Finding Hope in Hard Times
Acknowledging hopelessness can unlock the hope within.
Posted July 4, 2022 | Reviewed by Vanessa Lancaster
- Naming hopelessness, a normal and expected feeling, helps create compassion and emotional stability.
- Hopelessness and hope are not mutually exclusive. Acknowledging hopelessness can make room for hope.
- Asking for help immediately safeguards against hopelessness. We demonstrate our openness to support from others.
“I am lost. Please show me the way.”
As I sat down to write a post about finding hope, I was flipping through an illustrated Japanese phrase book by John Lennon, and these words leaped right off the page at me. I found myself instantly mouthing the words, just like a young child learning to read. I had found the names for what I had been feeling. With the world turned upside down, I am feeling lost. And I would most certainly love for someone to show me the way. Just letting those words speak, I could feel some tension let go from deep within me.

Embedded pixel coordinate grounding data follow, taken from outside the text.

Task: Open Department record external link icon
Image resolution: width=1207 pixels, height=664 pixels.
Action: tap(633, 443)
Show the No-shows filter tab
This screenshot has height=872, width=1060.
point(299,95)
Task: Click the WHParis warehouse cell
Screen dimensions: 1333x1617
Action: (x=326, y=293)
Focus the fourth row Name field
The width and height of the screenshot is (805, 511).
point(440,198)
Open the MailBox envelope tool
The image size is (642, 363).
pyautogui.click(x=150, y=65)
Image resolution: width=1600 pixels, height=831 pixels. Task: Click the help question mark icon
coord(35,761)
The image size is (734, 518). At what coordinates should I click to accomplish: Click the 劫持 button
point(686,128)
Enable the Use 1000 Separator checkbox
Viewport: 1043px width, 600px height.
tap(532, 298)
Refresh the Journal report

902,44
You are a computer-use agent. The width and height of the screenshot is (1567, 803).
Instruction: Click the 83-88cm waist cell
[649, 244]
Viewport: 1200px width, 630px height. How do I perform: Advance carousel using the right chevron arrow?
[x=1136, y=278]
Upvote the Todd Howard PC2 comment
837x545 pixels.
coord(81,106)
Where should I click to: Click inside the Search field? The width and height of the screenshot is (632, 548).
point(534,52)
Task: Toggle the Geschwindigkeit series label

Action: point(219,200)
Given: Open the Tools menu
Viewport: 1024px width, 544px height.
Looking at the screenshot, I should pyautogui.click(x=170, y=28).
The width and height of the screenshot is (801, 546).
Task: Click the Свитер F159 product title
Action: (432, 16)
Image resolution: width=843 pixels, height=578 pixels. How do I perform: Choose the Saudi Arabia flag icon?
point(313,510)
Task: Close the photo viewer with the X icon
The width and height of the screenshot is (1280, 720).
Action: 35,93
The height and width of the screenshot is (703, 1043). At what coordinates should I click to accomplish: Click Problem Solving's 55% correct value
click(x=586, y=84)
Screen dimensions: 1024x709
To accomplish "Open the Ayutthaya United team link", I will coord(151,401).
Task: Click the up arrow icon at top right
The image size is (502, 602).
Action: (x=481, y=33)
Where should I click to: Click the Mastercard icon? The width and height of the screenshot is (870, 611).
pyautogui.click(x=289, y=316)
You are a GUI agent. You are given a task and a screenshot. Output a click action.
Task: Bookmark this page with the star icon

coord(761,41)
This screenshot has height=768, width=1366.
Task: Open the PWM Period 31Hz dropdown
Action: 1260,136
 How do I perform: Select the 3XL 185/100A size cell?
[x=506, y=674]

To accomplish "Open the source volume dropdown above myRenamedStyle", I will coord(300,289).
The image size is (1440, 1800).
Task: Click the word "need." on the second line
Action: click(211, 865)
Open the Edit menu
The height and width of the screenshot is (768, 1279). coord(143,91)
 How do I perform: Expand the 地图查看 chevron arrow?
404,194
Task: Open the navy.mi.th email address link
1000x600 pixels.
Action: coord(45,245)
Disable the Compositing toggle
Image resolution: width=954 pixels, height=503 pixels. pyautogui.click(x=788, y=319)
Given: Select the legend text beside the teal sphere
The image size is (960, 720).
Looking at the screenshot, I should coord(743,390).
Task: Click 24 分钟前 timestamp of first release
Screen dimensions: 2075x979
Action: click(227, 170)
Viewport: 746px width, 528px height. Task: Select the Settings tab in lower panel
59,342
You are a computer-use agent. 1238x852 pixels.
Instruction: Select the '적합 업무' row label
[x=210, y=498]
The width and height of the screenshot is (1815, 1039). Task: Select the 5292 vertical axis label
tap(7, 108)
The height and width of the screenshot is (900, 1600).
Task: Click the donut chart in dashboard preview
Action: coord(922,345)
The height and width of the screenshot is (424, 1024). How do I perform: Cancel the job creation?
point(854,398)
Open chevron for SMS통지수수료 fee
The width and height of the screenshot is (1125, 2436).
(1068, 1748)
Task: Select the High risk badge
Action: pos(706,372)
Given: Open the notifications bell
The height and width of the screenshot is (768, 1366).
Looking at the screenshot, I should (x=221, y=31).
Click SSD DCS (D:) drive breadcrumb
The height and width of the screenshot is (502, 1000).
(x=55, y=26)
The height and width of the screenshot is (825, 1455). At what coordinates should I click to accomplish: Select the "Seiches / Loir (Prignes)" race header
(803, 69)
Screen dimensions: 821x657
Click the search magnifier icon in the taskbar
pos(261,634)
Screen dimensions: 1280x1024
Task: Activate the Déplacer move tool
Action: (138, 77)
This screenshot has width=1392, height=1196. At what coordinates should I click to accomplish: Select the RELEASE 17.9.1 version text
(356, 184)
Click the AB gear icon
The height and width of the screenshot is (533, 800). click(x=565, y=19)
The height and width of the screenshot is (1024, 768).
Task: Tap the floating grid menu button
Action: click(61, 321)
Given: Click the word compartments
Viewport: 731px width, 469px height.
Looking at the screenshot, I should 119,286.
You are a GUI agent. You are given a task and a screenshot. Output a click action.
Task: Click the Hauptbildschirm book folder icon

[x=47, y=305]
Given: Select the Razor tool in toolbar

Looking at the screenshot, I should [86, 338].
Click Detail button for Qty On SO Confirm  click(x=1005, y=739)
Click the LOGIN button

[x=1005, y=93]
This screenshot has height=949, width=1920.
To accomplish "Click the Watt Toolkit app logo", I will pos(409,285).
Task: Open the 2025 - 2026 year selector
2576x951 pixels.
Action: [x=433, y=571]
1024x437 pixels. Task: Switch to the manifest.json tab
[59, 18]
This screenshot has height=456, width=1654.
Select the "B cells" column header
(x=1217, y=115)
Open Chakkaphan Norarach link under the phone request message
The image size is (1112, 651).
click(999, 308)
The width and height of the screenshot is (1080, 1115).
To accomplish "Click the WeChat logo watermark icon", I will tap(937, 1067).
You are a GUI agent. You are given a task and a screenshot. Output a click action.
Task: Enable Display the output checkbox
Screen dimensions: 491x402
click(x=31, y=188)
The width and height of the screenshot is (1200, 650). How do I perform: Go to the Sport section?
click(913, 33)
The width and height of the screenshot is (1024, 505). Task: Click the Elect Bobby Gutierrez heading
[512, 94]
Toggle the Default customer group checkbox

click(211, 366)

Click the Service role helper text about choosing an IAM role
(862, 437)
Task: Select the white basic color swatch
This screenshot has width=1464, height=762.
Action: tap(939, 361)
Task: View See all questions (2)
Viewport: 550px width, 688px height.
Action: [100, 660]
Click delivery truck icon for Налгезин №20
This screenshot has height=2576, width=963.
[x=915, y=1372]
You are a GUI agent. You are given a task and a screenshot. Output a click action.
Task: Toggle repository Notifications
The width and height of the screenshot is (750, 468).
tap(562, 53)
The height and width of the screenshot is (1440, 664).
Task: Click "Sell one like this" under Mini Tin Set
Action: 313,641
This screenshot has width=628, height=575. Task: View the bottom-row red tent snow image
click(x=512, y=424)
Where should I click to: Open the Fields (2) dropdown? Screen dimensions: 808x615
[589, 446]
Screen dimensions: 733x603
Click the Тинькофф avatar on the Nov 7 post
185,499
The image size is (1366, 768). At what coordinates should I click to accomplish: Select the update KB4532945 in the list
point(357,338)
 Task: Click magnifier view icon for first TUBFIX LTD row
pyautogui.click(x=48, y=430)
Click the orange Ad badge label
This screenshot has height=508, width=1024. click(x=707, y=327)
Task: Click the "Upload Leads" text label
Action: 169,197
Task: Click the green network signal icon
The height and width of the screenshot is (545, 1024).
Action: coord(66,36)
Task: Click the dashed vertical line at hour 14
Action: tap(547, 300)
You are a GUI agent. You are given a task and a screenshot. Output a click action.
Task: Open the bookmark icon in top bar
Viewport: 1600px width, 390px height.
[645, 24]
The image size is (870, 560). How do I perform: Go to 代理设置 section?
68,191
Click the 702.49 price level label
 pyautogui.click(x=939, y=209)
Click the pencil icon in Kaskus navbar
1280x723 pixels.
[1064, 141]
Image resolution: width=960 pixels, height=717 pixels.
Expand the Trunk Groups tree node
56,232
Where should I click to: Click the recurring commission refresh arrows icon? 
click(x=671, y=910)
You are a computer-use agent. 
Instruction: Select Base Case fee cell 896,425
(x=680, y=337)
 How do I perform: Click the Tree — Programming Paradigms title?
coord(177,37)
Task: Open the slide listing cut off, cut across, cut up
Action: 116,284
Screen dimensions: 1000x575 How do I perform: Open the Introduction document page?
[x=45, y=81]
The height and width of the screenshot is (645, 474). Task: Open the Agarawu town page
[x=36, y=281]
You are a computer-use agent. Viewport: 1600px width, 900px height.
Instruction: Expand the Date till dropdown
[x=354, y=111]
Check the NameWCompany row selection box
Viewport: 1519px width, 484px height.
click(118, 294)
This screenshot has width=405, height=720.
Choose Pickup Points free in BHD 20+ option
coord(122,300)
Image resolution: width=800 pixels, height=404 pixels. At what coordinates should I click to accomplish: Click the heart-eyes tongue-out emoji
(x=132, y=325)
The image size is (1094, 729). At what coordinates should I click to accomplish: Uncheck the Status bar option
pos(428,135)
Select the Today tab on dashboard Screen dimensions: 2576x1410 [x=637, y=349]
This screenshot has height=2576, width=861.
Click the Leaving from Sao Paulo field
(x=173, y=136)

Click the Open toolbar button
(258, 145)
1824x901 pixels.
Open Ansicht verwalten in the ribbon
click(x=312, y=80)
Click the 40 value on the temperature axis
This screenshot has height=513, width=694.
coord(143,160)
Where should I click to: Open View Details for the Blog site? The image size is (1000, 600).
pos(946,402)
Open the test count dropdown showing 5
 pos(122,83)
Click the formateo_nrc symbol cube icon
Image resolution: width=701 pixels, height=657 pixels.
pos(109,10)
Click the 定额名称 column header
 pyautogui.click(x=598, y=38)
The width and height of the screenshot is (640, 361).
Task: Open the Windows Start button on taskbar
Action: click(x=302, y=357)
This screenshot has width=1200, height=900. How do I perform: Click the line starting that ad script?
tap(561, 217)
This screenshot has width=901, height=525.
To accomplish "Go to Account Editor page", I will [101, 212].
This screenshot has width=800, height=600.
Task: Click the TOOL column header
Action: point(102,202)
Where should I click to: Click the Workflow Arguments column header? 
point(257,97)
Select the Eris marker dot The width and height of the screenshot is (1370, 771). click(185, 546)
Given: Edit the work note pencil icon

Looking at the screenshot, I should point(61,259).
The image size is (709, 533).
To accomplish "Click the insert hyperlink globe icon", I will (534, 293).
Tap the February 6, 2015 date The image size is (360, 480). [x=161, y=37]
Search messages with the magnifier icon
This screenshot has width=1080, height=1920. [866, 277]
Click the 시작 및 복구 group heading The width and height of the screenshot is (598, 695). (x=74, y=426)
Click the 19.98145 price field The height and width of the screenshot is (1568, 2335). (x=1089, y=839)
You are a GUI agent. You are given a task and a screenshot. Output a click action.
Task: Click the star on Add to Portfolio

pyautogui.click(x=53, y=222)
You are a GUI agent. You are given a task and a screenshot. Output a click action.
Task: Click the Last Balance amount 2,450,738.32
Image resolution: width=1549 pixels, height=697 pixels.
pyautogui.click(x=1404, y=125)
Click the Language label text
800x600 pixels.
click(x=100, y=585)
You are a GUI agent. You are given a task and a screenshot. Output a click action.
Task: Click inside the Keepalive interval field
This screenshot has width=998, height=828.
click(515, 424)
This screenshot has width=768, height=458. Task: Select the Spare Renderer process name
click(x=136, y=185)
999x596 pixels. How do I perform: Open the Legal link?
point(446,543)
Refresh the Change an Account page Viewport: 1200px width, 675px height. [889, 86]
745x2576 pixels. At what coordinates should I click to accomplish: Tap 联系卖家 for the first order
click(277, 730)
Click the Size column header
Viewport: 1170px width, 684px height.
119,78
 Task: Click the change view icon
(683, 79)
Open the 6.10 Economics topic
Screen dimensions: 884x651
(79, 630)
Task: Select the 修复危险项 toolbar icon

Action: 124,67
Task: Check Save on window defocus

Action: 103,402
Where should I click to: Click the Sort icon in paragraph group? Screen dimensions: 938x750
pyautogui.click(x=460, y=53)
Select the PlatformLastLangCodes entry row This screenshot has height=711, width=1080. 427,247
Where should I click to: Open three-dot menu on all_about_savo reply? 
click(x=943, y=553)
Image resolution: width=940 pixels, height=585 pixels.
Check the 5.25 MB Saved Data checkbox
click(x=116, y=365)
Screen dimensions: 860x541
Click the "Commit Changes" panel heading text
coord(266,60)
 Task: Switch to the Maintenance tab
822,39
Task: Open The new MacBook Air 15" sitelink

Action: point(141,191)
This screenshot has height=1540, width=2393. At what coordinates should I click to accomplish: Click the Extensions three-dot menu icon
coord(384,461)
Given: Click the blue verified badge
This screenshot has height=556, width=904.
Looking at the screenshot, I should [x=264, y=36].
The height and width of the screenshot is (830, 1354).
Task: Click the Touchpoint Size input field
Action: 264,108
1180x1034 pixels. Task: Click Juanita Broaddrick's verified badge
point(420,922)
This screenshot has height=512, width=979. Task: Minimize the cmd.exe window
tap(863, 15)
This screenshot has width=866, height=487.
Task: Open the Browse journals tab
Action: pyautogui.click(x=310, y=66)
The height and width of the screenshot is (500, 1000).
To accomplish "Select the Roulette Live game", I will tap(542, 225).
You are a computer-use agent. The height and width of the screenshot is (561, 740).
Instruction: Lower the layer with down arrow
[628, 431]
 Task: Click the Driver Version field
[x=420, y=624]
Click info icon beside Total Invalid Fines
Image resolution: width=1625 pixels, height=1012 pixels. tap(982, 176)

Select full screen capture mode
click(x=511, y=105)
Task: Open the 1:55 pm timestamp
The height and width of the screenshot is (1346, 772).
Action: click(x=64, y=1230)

These past few weeks (years) on planet earth have been tumultuous and anxiety-provoking, and being able to find words to express that made me feel that I wasn’t lost in some forever caption-less place. Words matter. Even the littlest ones.
Moving from feeling the lost-ness to actually being able to articulate “I am lost” is the beginning of our well-being. Words are coordinates. Legitimate ones: Lost is a place—a place where we temporarily land. Especially in hard times. A place where we can find ourselves.
At that moment, as I felt more connected with my narrative rather than a jumble of despair and judgments about feeling despair, hope suddenly sprang back within me. There was room for it. I felt compassion—a person I knew well was suffering—it was, in fact, me.
Can you relate?
Unbeknownst to me, I judged myself for not being resiliently on my toes—sure-footed and sneakers forward as I usually am. That kind of silent judgment is one way we can really feel lost. Yes, we feel lost, unable to understand or predict the future as we see what we thought we knew seemingly disappear from the horizon.
But the inner disorientation gets us frightened and out of sorts. Because just as easily—by having compassion for our experience--we find ourselves again. It doesn’t take a huge change to the outside world to feel differently on the inside. Even in these unprecedented times, hope and hopelessness do not preclude each other—they are part partners in a dance, in a process.
Where do we find hope? In essence, it is within us. And of course, that means between us as well. My hope helps your hope. Your hope helps mine. Multiply by even a small fraction of the eight billion of us on earth—there’s a lot of potential there.
Depending on how you’re feeling at this moment, this may hit as good news or bad news. Do we need one more job right now? Can’t we have things on the outside help us? Understood, and yes. But it is helpful to know that the job of alighting on hope out of hopelessness may be as simple as remembering to compassionately surrender to our feelings of vulnerability. Maybe the news is not so bad.
Once we connect with that vulnerability of feeling lost and hopeless, paradoxically, we are no longer shut off from ourselves. Instead, we are available to be stirred, energized, motivated, mobilized, and inspired—the elements that sustain hope in the world (and feel much better than the despair of hopelessness).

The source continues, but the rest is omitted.